原発事故からすでに1年以上が経過したが、食品に含まれる放射性物質についての消費者の関心、特に飲料水の安全性についての関心は非常に高い。そのため、浄水器の広告で、特に「安心・安全な水」をうたうものについての苦情がJAROにも寄せられている。

しかし、浄水器は水道に接続して使うものだが、そもそも水道水には放射性物質がそれほどまでに含まれているのだろうか。

実は、放射性物質のうち、放射性セシウムは、その大半は原水の汚濁物質に含まれており、浄水場で沈殿やろ過により除去することができる。従って、家庭の蛇口から出る水道水には普通、放射性セシウムはほとんど含まれていない。

そのため、実際に浄水器で除去する放射性物質は、放射性ヨウ素である。その除去性能の検証が原発事故後の課題であったが、このほど一般社団法人浄水器協会で、アメリカの認証機関との協力により、その試験方法を確立した。

それは、浄水器の除去性能について、放射性ヨウ素による試験結果が、非放射性ヨウ素による試験結果とほぼ同じ傾向であることを活用して、非放射性ヨウ素を使って危険性がない試験を行い、迅速に放射性物質の除去性能を実証するという方法。世界標準の規格「プロトコル72」として、今後、海外での活用も可能になる。

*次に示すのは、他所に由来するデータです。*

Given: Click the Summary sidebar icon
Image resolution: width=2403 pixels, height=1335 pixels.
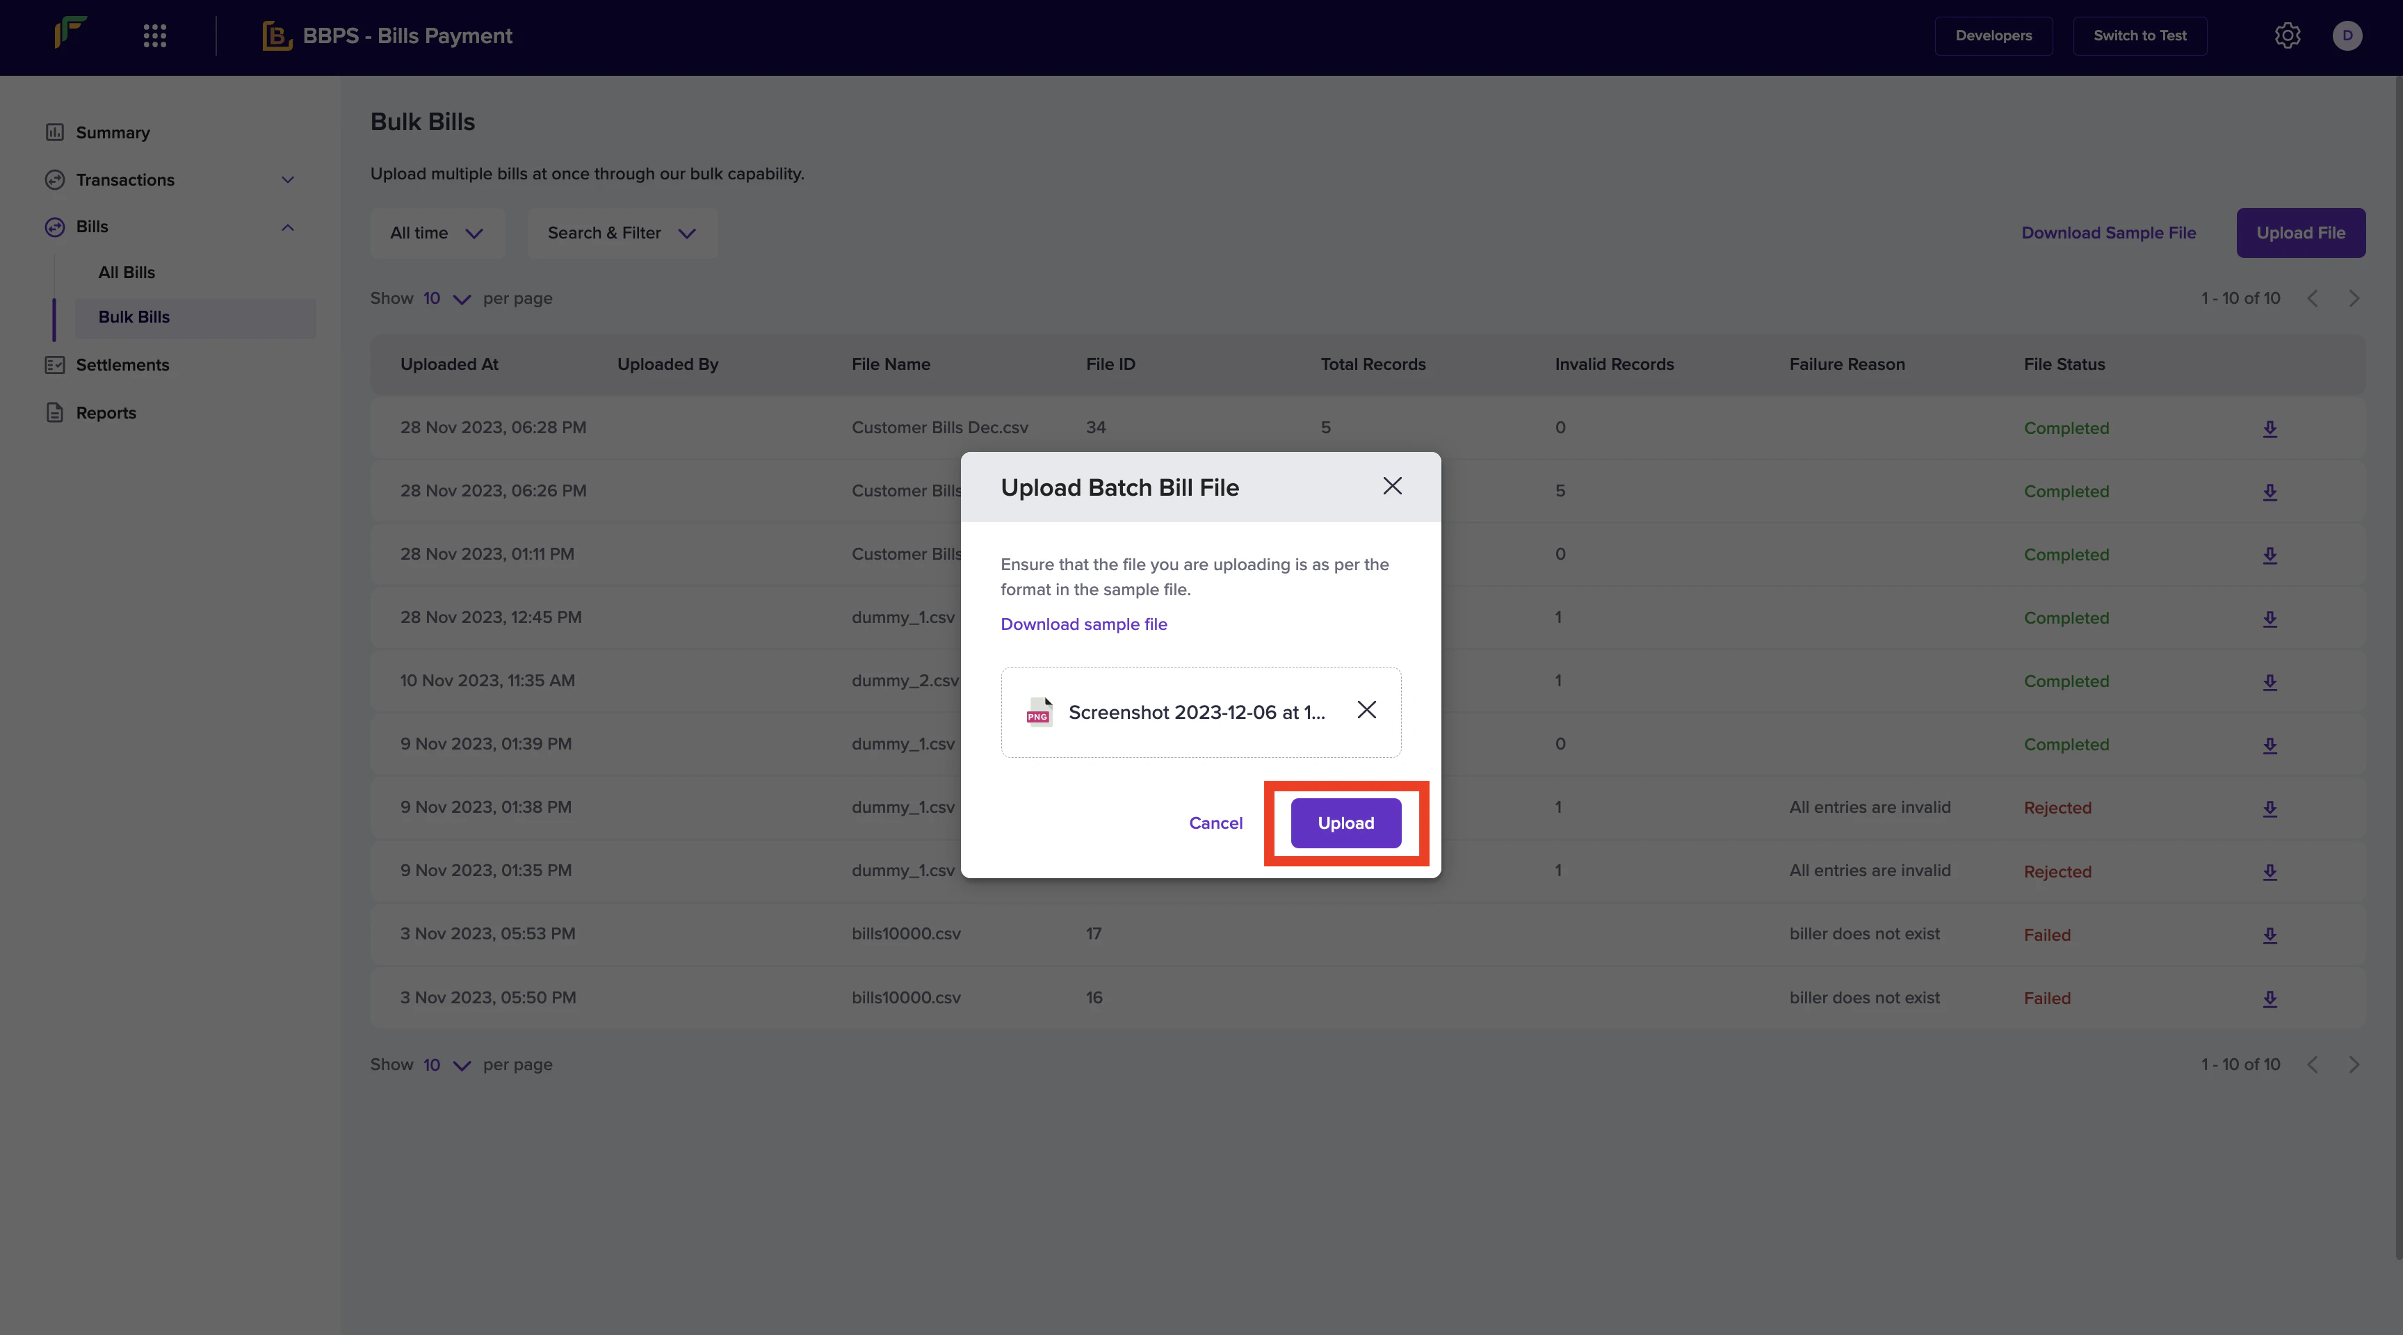Looking at the screenshot, I should [x=55, y=132].
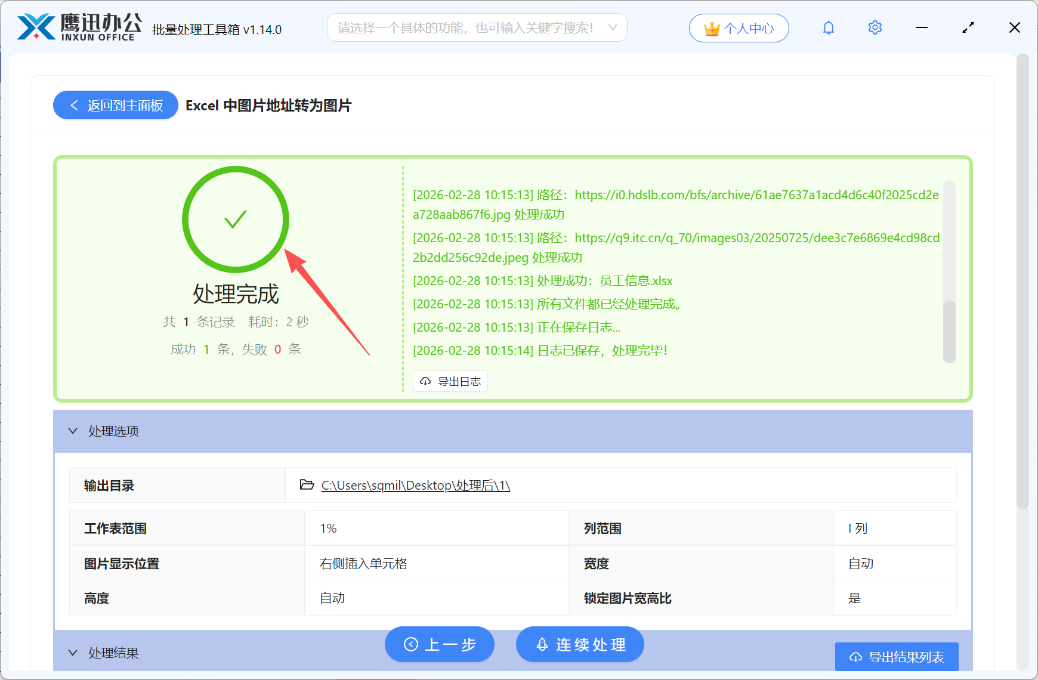Open the notifications bell icon
Viewport: 1038px width, 680px height.
pyautogui.click(x=828, y=27)
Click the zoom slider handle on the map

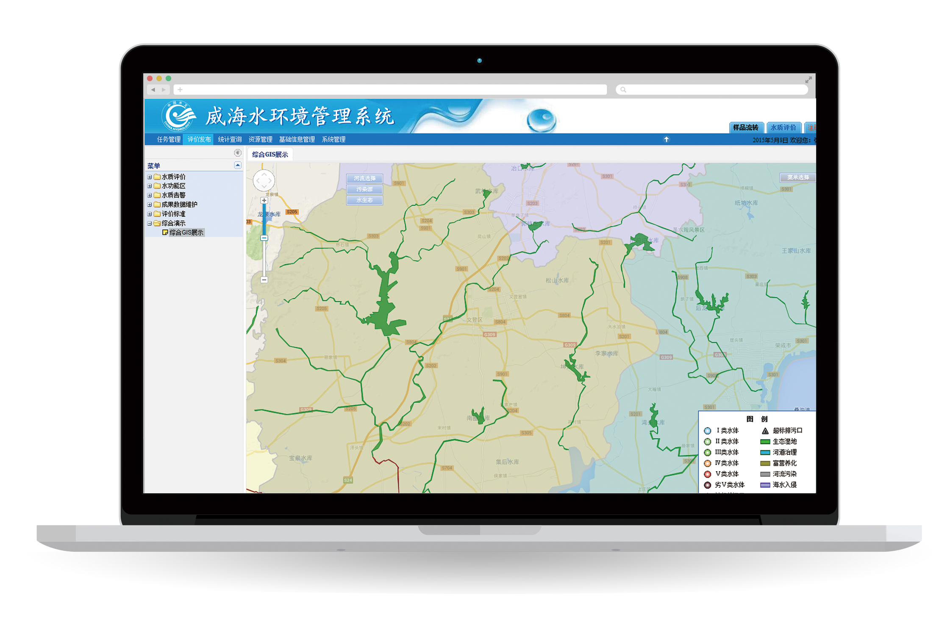click(264, 238)
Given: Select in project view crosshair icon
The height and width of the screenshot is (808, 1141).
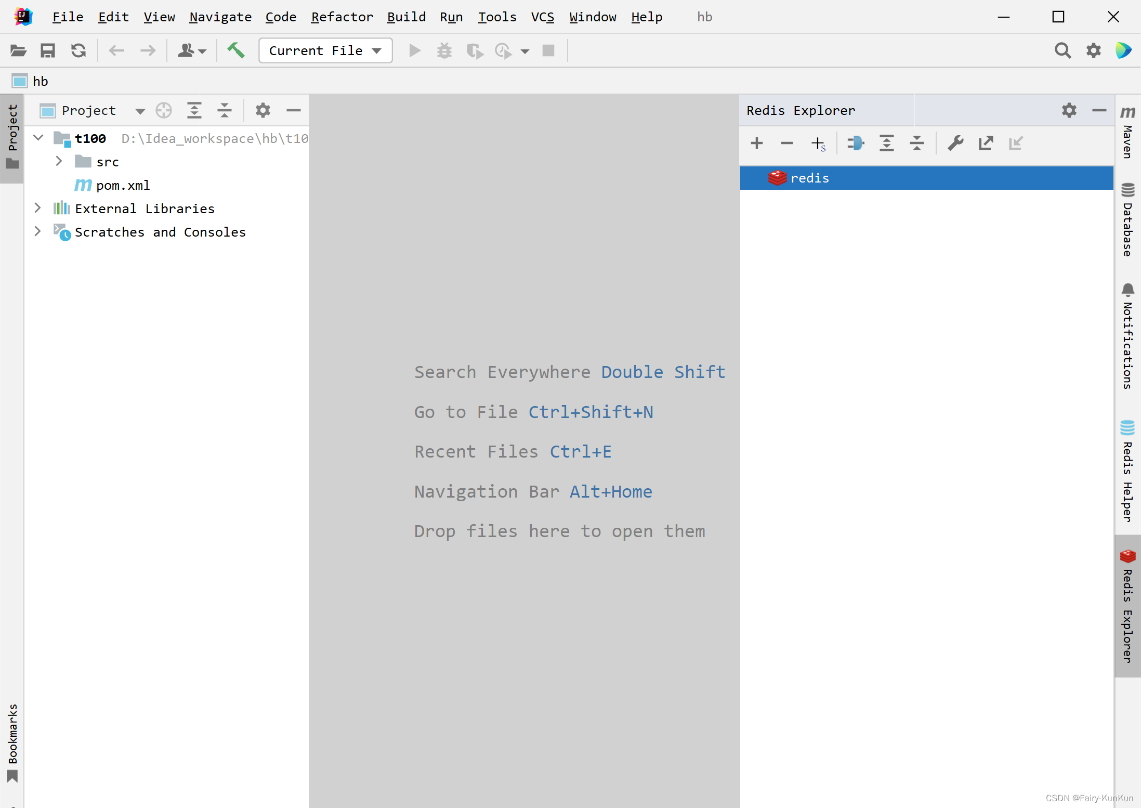Looking at the screenshot, I should pyautogui.click(x=164, y=110).
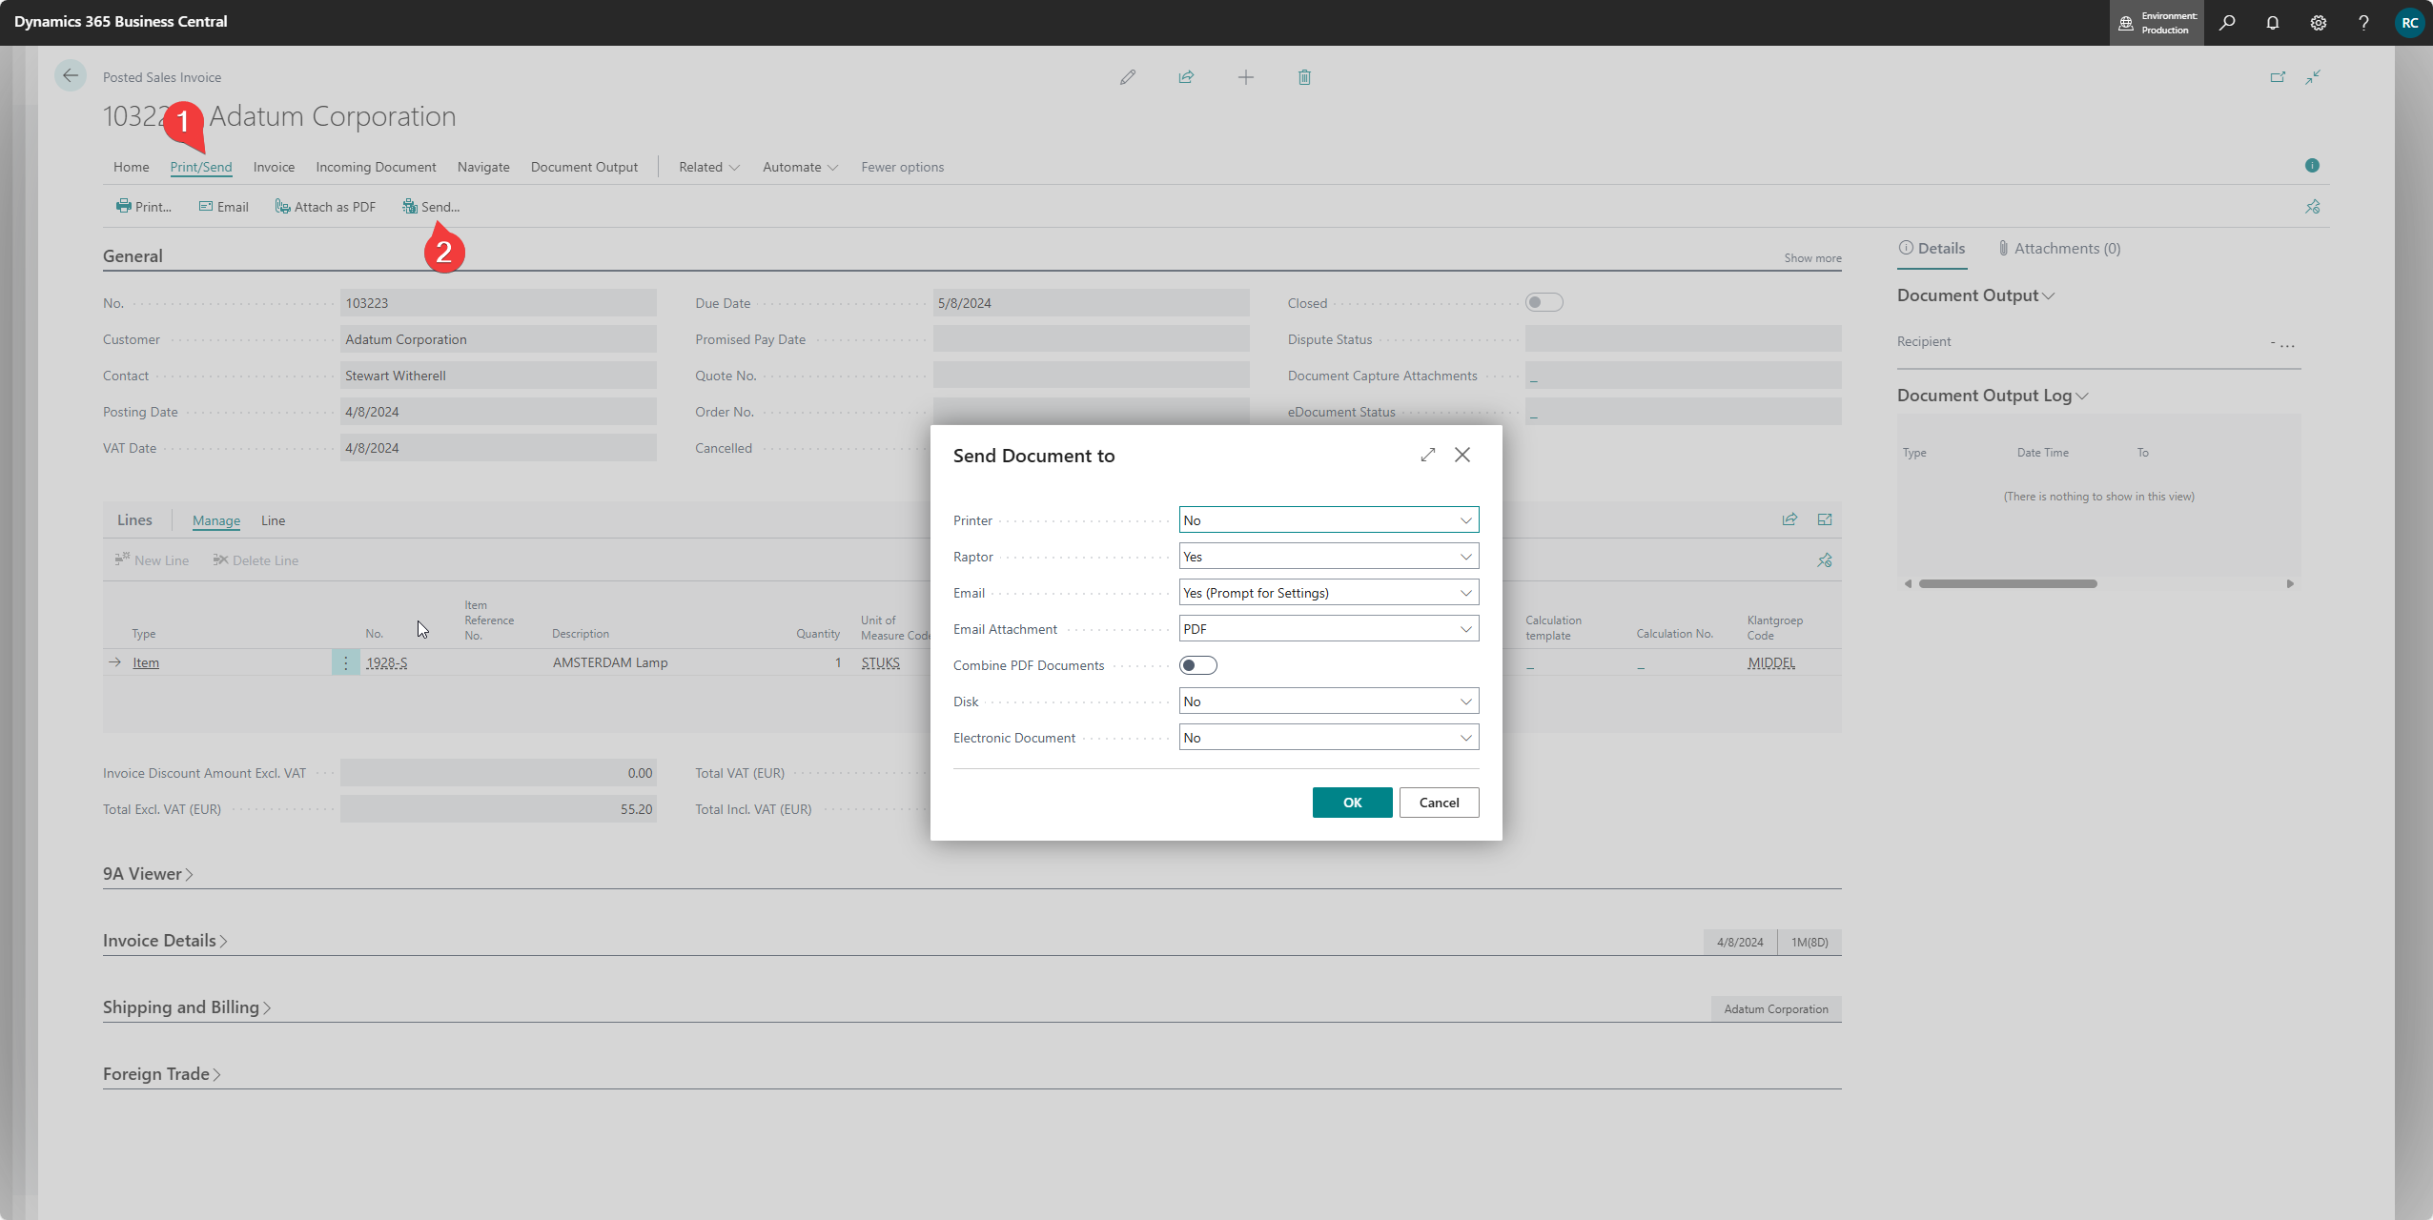Click the share icon in header

[x=1186, y=77]
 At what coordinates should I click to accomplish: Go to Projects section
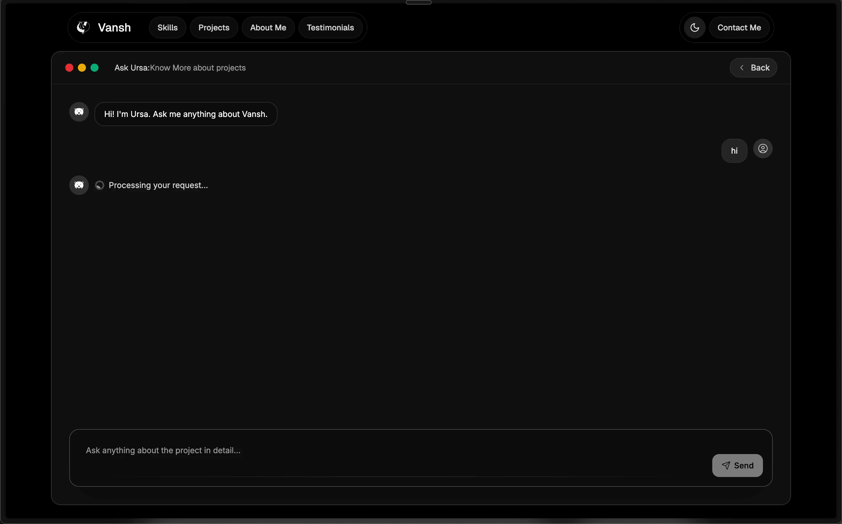pyautogui.click(x=214, y=27)
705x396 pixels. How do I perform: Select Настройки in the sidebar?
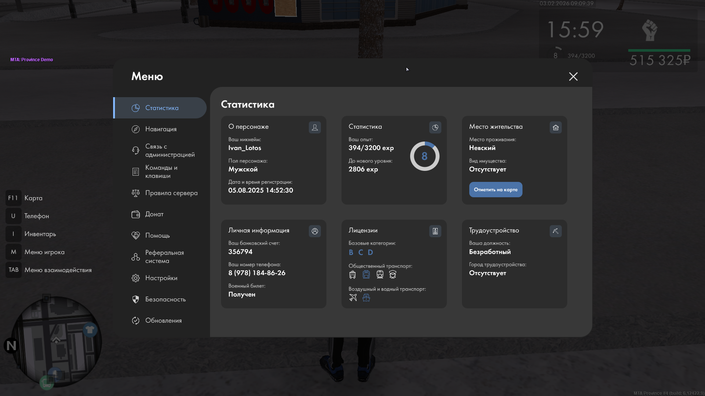(161, 278)
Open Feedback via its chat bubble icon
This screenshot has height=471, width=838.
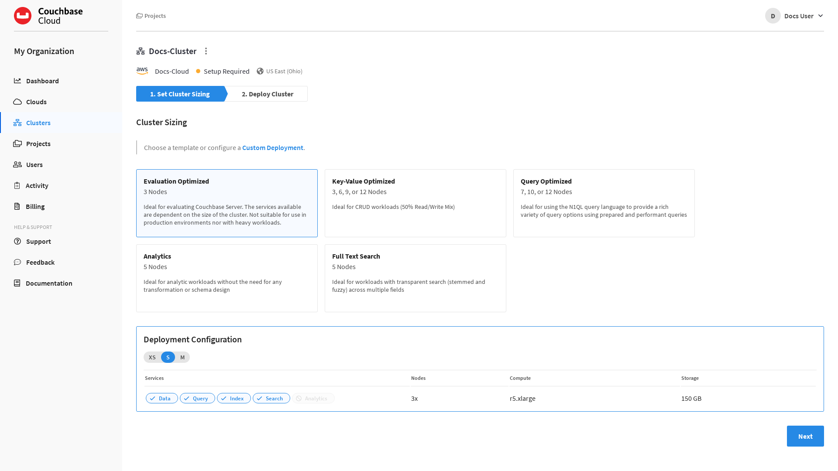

従って、今後、浄水器の放射性物質除去をうたう広告の見方としては、広告で除去性能の数値が強調されていても、それが「放射性物質」というあいまいな表現ではなく、「放射性ヨウ素」についての性能であるということが正しく表示されているか、そして、それが「プロトコル72」に準拠した性能であるかどうかを確認し、場合によってはメーカーに問い合わせるなどすることが適切になると思われる。